Эмили Харрис сочла, что стихотворение, которое она посмотрела, было неплохим — «изрядный заряд страха и ненависти, упакованный в девятнадцать строк», так она выразилась. Она даже предложила пару правок, и они казались дельными, но ведь Эмили Харрис не написала «От края до края» или «Улицу Сердца». Эмили Харрис написала две книги литературной критики, изданные в университетской типографии. Барбара проверяла в интернете.
Сегодня утром, когда она уже начала думать, что ответа не будет, пришло письмо от Оливии Кингсбери.
«Я прочла ваше стихотворение. Если ваше расписание позволяет, прошу навестить меня сегодня в 14:00. Если расписание не позволяет, прошу ответить на это письмо. Прошу прощения за столь внезапное приглашение».
Подписано было просто: «Оливия».
Барбара напоминает себе, что ее пригласили, и это должно что-то значить, но что, если она выставит себя полной идиоткой? Что, если она даже рта раскрыть не сможет, а будет лишь таращиться, как последняя тупица? Слава богу, она не сказала родителям или Джерому, куда идет. Слава богу, она вообще никому не ска...
Дверь дома 70 по Ридж-роуд отворяется, и появляется невероятно старая женщина, укутанная в шубу до пят и опирающаяся на две трости.
— Вы так и будете там стоять, юная леди? Заходите, заходите. Я совершенно не выношу холода.
Словно находясь вне своего тела — наблюдая за собой со стороны — Барбара подходит к крыльцу и поднимается по ступенькам. Оливия Кингсбери протягивает ей хрупкую руку.
— Осторожнее, юная леди, осторожнее. Не сжимайте.
Барбара едва касается пальцев старой поэтессы, и в голове у неё проносится мысль, одновременно абсурдно высокопарная и предельно ясная: «Я прикасаюсь к величию».
Они заходят внутрь и идут по короткому, обшитому деревянными панелями коридору. На ходу Оливия похлопывает свою огромную шубу.
— «Faux, faux».
— Фо? — переспрашивает Барбара, чувствуя себя дурой.
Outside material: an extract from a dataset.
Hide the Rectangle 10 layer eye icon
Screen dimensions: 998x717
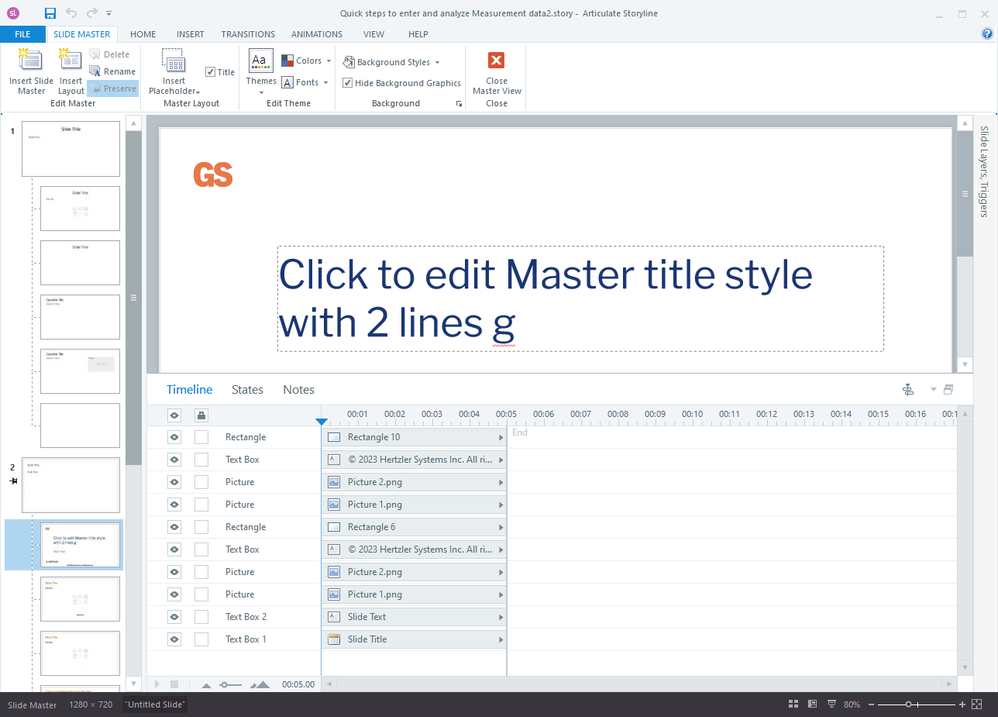[174, 437]
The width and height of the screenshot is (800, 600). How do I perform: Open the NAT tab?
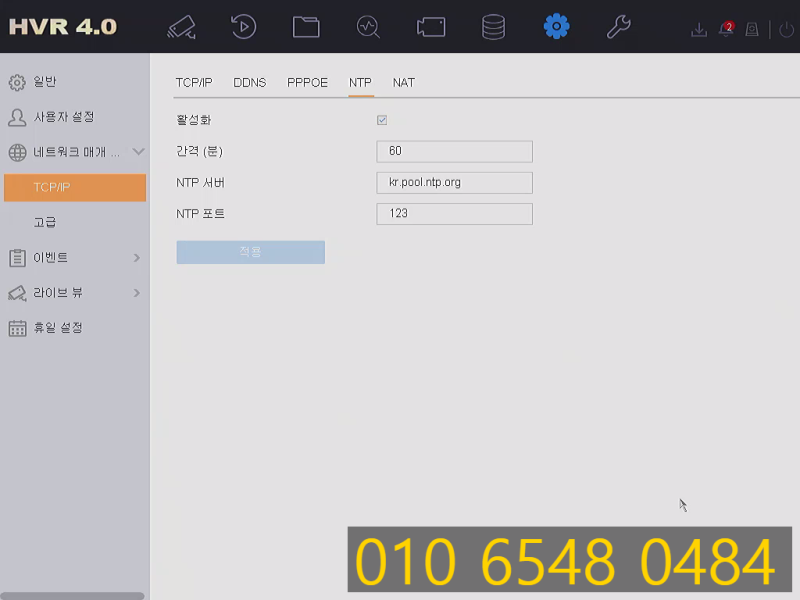point(403,83)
— «Faux fur», — поясняет Оливия. — Искусственный мех. Подарок внука. Помогите мне снять это, будьте добры.
Барбара стягивает шубу с плеч старой поэтессы и перекидывает через руку. Она держит её крепко, боясь, как бы та не выскользнула и не упала на пол.
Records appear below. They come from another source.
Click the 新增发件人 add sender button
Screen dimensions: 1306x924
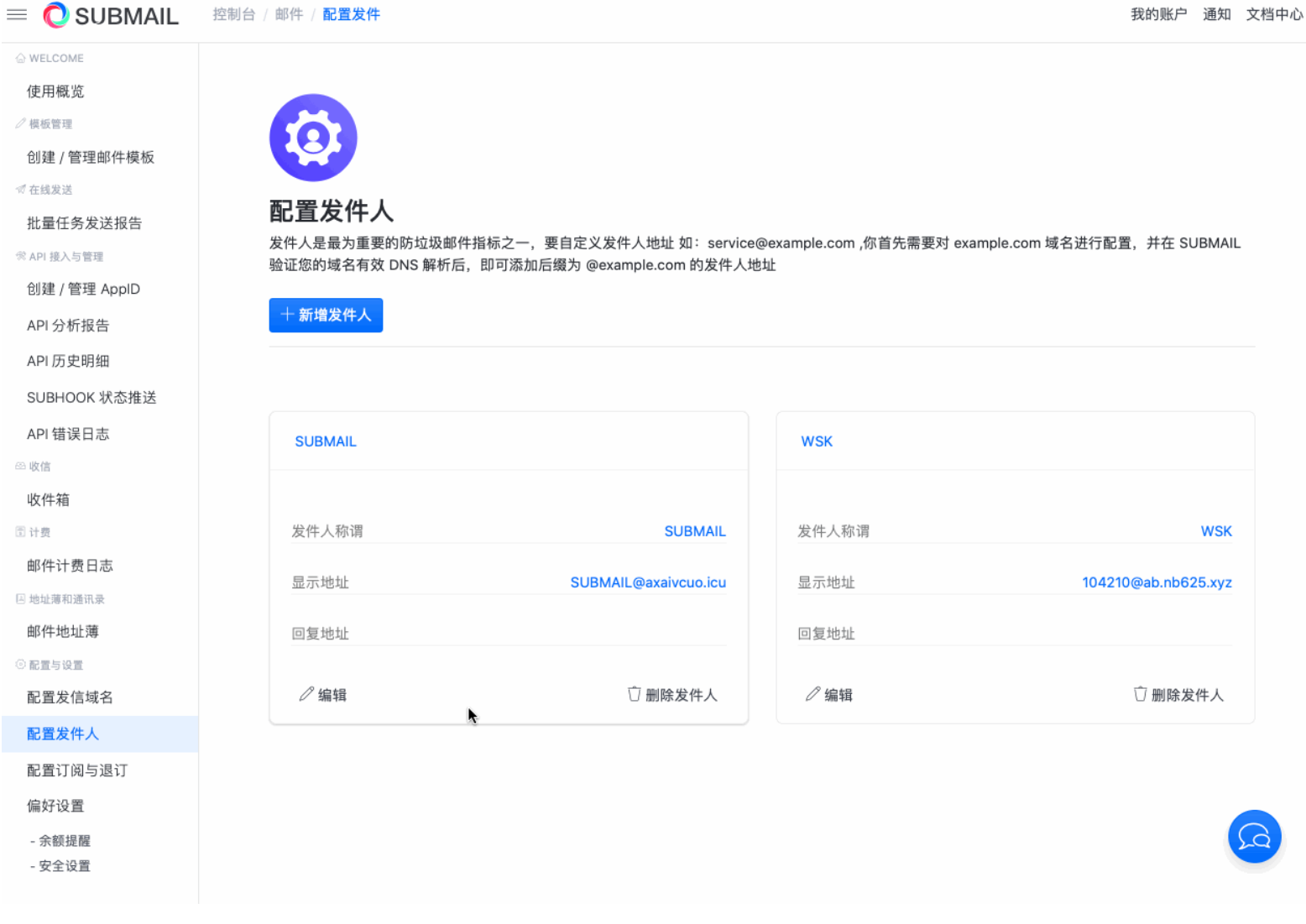pos(326,316)
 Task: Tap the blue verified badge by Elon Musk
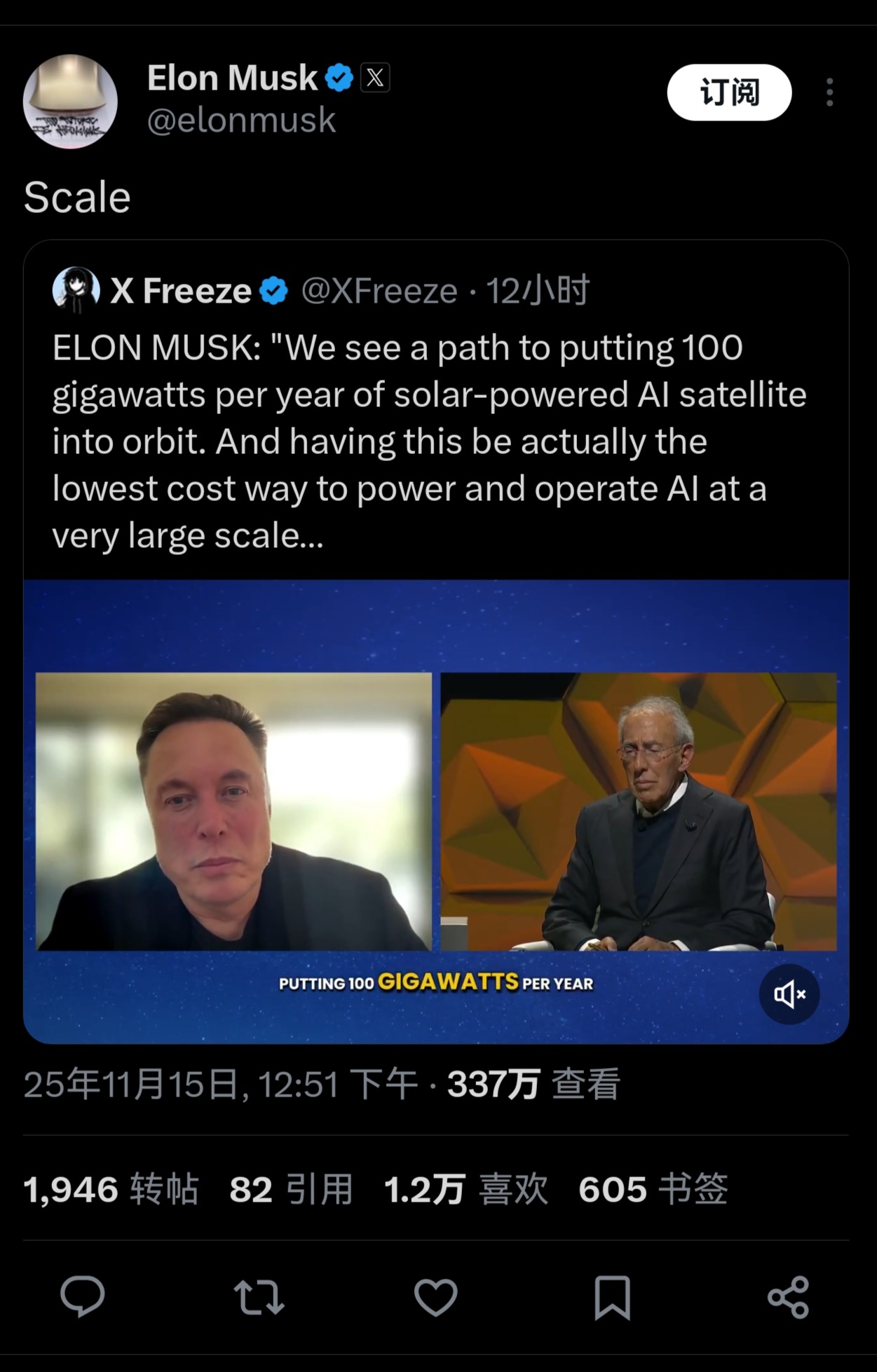pos(339,78)

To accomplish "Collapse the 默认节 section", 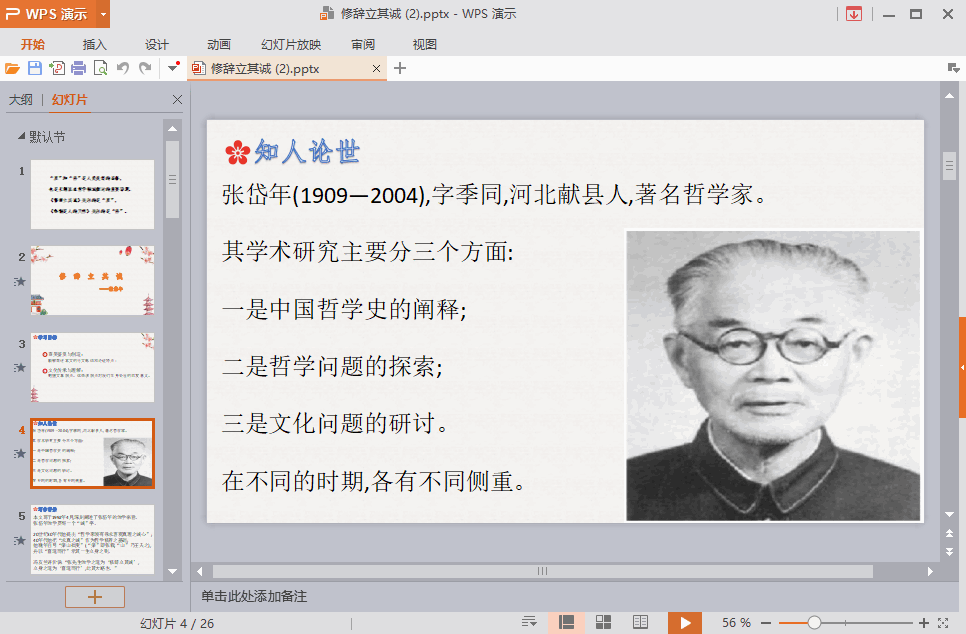I will click(x=20, y=137).
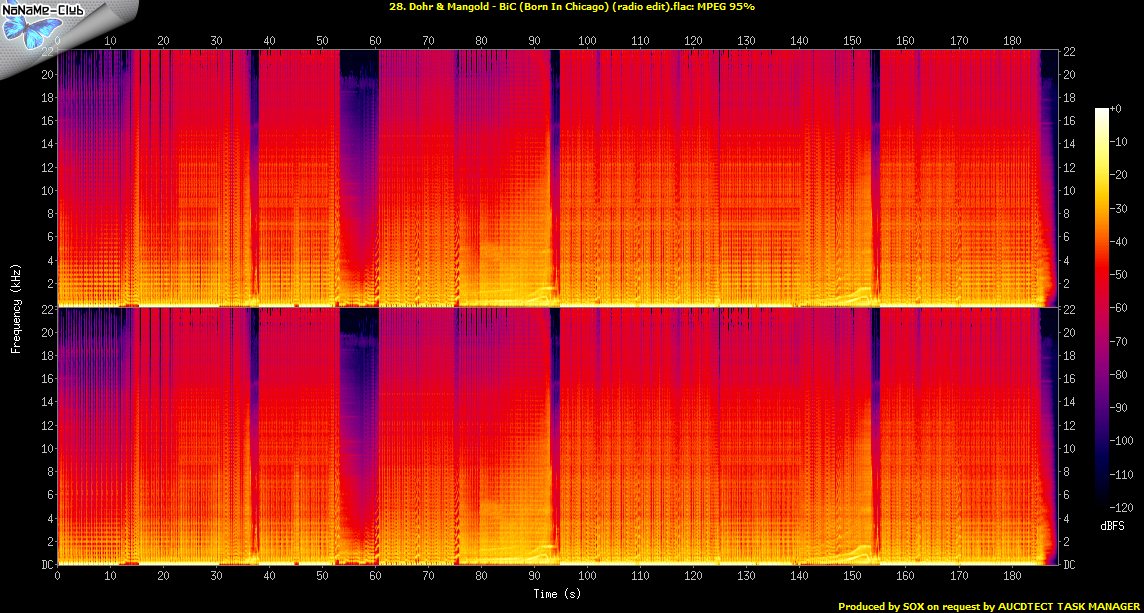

Гостиная оказывается маленькой, обставленной стульями с прямыми спинками и диваном, стоящим напротив телевизора с самым огромным экраном, который Барбара когда-либо видела. Она почему-то не ожидала увидеть телевизор в доме поэта.
— Положите на стул, пожалуйста, — говорит Оливия. — И свои вещи тоже. Мари их уберет. Она моя Пятница. Что весьма уместно, ведь сегодня как раз пятница. Садитесь на диван, прошу вас. Мне проще вставать со стульев. Вы — Барбара. Та самая, о которой мне писала Эмили. Рада знакомству. Вы вакцинировались?
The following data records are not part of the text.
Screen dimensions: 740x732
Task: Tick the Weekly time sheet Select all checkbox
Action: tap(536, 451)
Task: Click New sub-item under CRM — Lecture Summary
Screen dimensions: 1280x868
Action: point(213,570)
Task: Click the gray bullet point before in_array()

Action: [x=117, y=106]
— Эм, да. «Джонсон и Джонсон».
— Хорошо. А у меня «Модерна». Садитесь, садитесь.
Всё еще чувствуя нереальность происходящего, Барбара снимает верхнюю одежду и кладет её на стул, который уже практически поглотила невероятная шуба. Она поверить не может, что такая крошечная женщина могла носить её, не рухнув под этой тяжестью.
— Огромное спасибо, что уделили мне время, мисс Кингсбери. Я обожаю ваши работы, это...
Оливия поднимает руку.
— Никаких реплик восторженной фанатки, Барбара. В этой комнате мы равны.
«Ага, как же», — думает Барбара и улыбается абсурдности этой идеи.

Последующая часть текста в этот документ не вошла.